If thou find'st one, let me know,
Such a pilgrimage were sweet;
Yet do not, I would not go,
Though at next door we might meet;
Though she were true, when you met her,
And last, till you write your letter,
Yet she
Will be
False, ere I come, to two, or three.

            All poetic language is a type of spell and every incantation contains a built in mistake to prevent accidents.
            Every fairy tale contains at least one truth.
            Sophie’s experience after being transformed into an old woman suggests that female curiosity is punished in the young and rewarded in the old. It also explores young women’s fear of the other as predator. There are similar elements to Beauty and the Beast.
            A moving castle represents a fear of commitment.
            The man who keeps becoming different kinds of dogs represents the frequent transformations that accompany adolescence.
            In light of the discussion of adolescence and transformation I told the professor that when I was twelve, I used to comb my hair like a different member of the Monkees every day.
            Between class and work I had two hours and ten minutes, so I went to the models lounge at OCADU and took a nap for a while. Then I plugged my laptop in and finished reading “Howl’s Moving Castle”, which marked the end of all the required reading for the course. I was surprised to find that I was done so soon because the e-book was much bigger than the book. The file had a chapter each of two other of Jones books.
            I worked for Nick Aoki who kind of talks like a DJ and says “All right!” a lot, plus he’ll end his sentences often with, “right?” The class ended twenty minutes early because they had to go to the computer lab and write their “course surveys”, which I assume are the same as our course evaluations at U of T. We stopped having to do ours at school two years or so ago and now the university just sends us a link by email and bugs us with additional links until we’ve done it. I still haven’t done mine yet, but probably will on Wednesday.

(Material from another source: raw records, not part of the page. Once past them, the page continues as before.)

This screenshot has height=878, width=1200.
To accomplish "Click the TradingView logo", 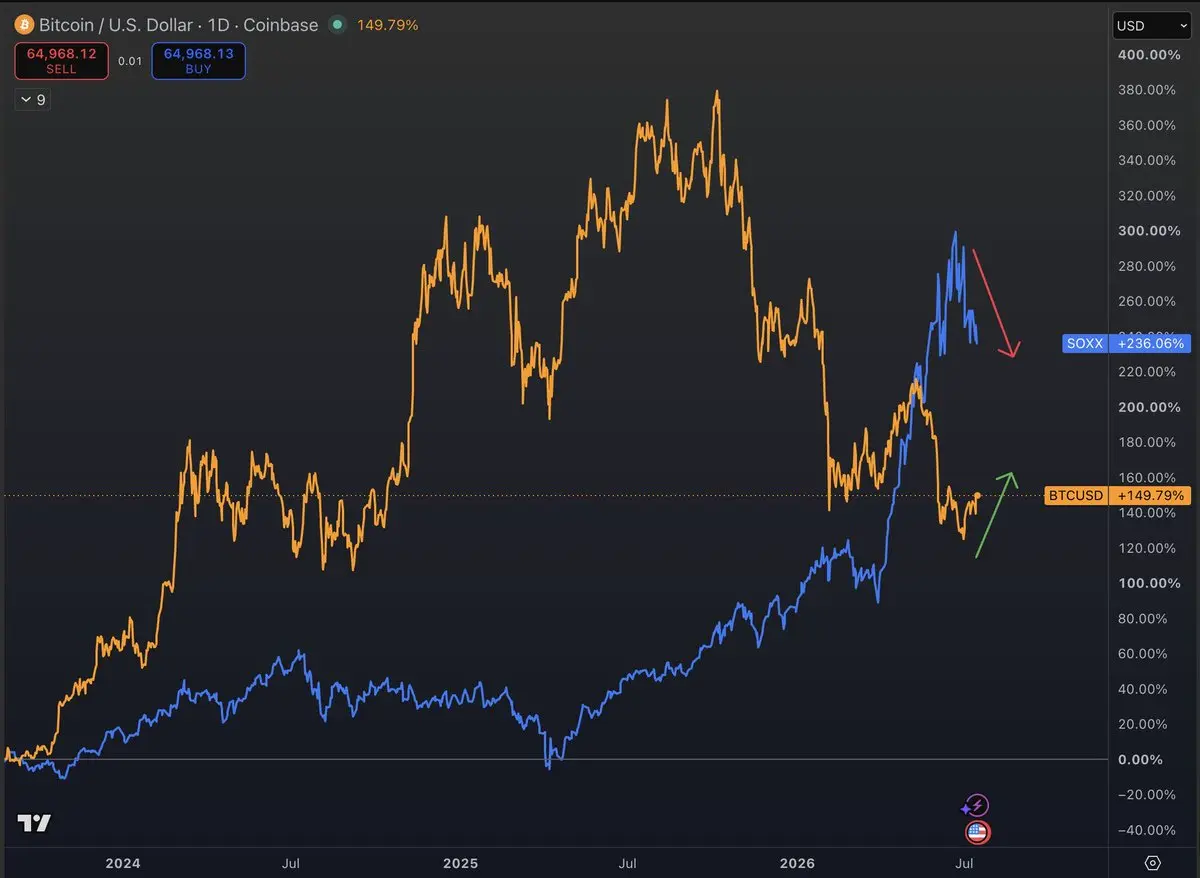I will click(x=33, y=824).
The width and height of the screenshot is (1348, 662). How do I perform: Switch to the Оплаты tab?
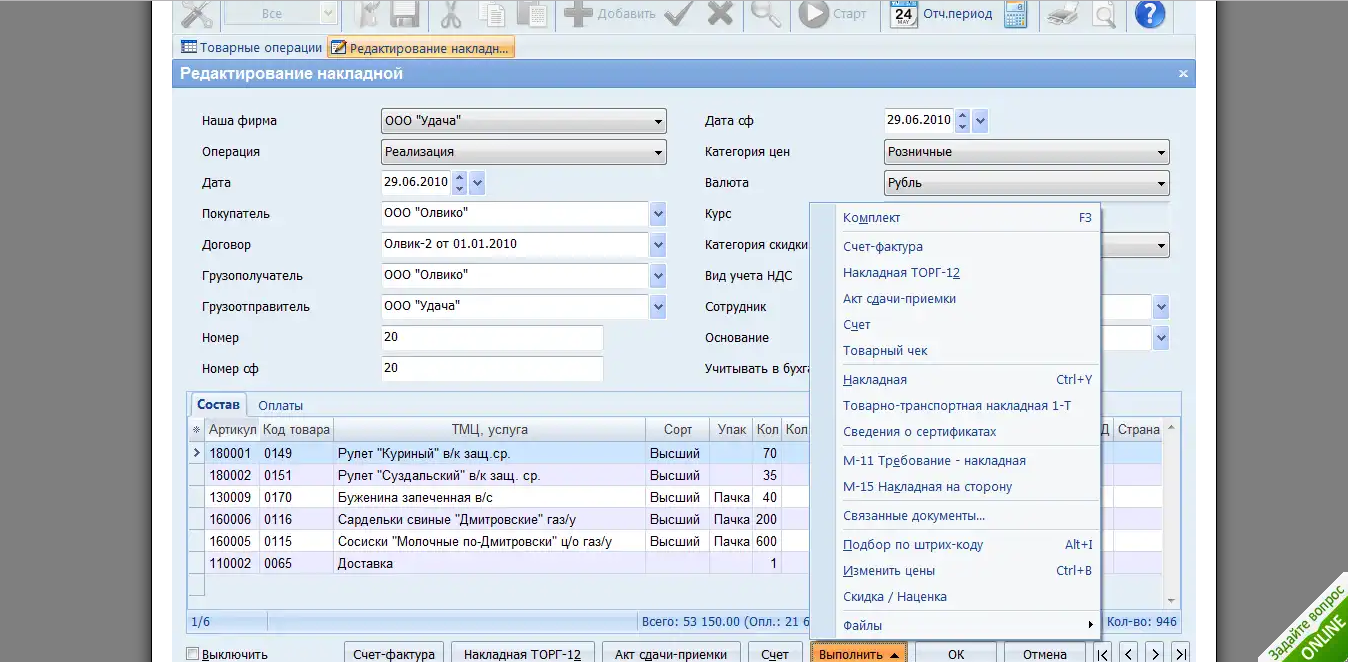click(280, 405)
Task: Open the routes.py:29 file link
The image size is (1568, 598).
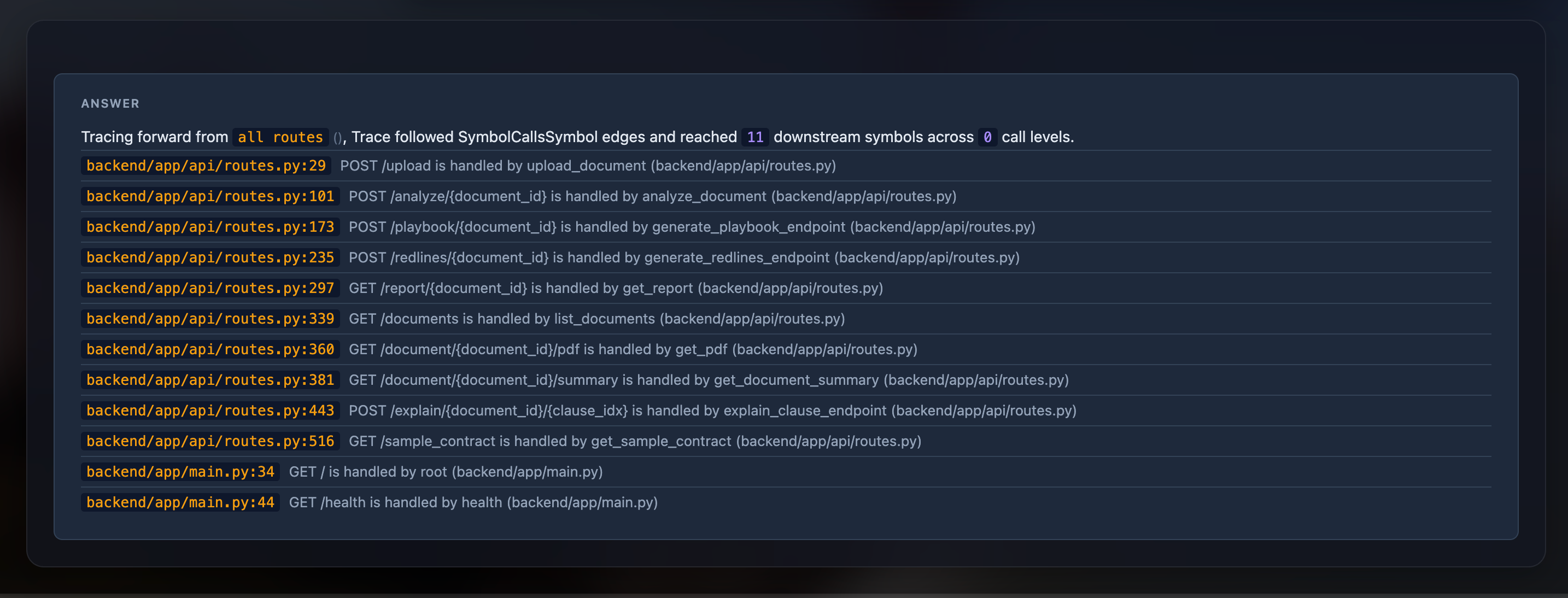Action: pos(206,166)
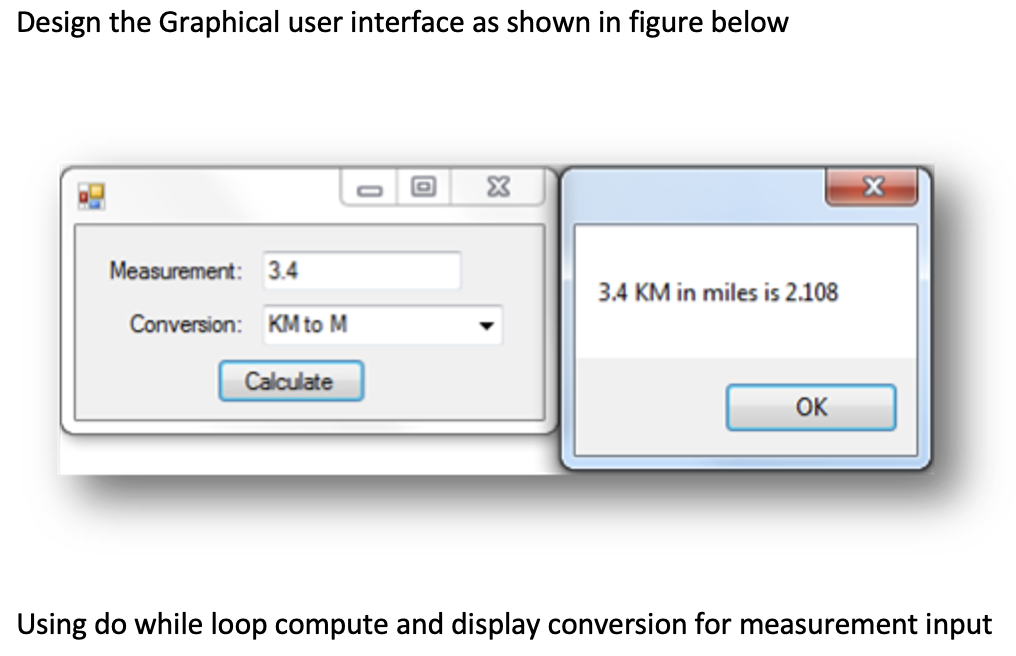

            I watched the eleventh episode of Commando Cody: Sky Marshal of the Universe. This one was called “Lost in Outer Space”, but once again, nobody in the story was lost in outer space at all. Cody and his crew were on patrol in their rocket ship when they observed a fight between two guys in space suits on top of one of the Ruler’s rockets. One of them fell off and so Cody rescued him. He claimed to be from Mercury and that he had been trying to escape the Ruler’s enslavement. There’s a comment from Cody’s boss, Mr Henderson, about how Mercurians are an “intelligent and hard working people”, so these stories must be set in an undisclosed future when we discover a civilization on Mercury, even though all the cars and clothing on Earth are from the 1950s. They take the guy they rescued to Mercury, but he is really working for the Ruler and rendezvous on Mercury with two more of the Ruler’s henchmen with the intention of stealing Cody’s ship. Two of them also are planning on betraying the Ruler and just using Cody’s ship for their own purposes. The bad guys were, of course defeated by Cody. Gloria Pall didn’t appear in this episode, even though she was credited.
            I fell asleep on the couch after the show was over, then there was a knock on the door. Sundar, the super, had come for the rent. Maybe it’s because I’d just woken up or maybe I’m getting Alzheimer’s, but I stood there at first feeling confused. The rent? Didn’t I pay that already? What day is this? Finally I realized that it was the first of the month but also realized that I’d forgotten to go to the bank to take out the rent money. I told him to come back on Wednesday.